だから俺は、それ以上を望みたくなってしまう。兄の全部が欲しいと思ってしまう。
弟であることは嬉しく、幸せなことだ。でも弟である限り、兄の全てが手に入らない。
「うん。ありがとう兄ちゃん」
そう言うと、兄は俺の首に回していた腕に、ぎゅっと力を込めた。
ああ、大好きだ。何度でもそう思ってしまう。
きっと忘れることなんて出来ない。こんなに長く想い続けたんだ。
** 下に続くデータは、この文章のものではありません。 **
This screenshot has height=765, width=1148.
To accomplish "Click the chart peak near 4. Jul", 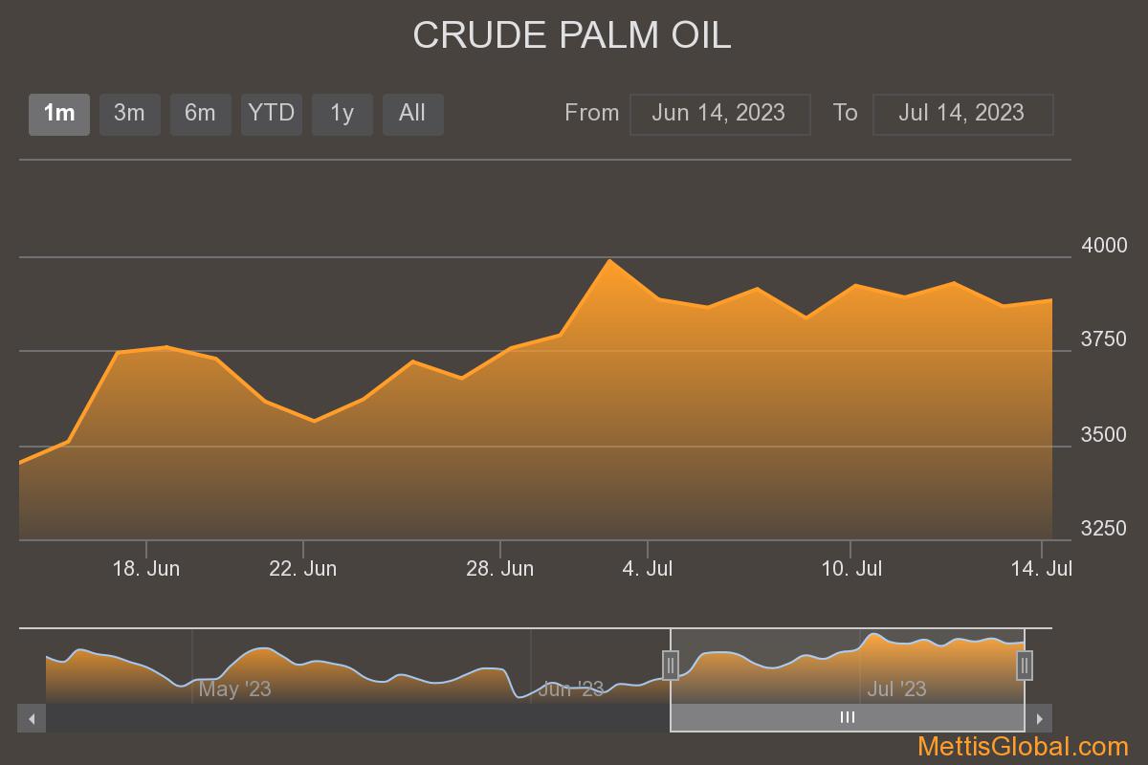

これからもずっと好きでい続けるんだろう。
兄はこれから誰かと一緒になるのだろうか?
隣には、どんな人がいるんだろう。
その人は兄のことを、幸せにしてくれるのだろうか?
それが俺だったら良かった。兄が好きになってくれる人が俺だったら、俺はきっと全てをかけて兄のことを大切にする。
一生をかけて守り抜くと、心に誓う。
それぐらい、どうしようもなく兄のことが好きだった。
「兄ちゃん、寝たの?」
静かになった兄に問いかけてみる。どうやら眠ってしまったらしい。
俺は結局我慢できずに、ある言葉を呟くことにした。これで最後にしよう、そう心に決めて。
「好きだよ、兄ちゃん。ずっと好きだ」
返事がもらえなくてもいい。この想いが叶わなくても、俺が兄のことを好きな気持ちは変わらない。
そう思ったのに、後ろから小さな声が聞こえた。
「俺も……好きだよ、クレッド」
寝ぼけていたのかは分からない。でも確かに俺の大好きな声が、耳に届いた。
すぐに寝息がして、兄貴は眠りに落ちてしまったみたいだった。
あとはただ、全てがぼんやりと幸せな夢の余韻に包まれていた。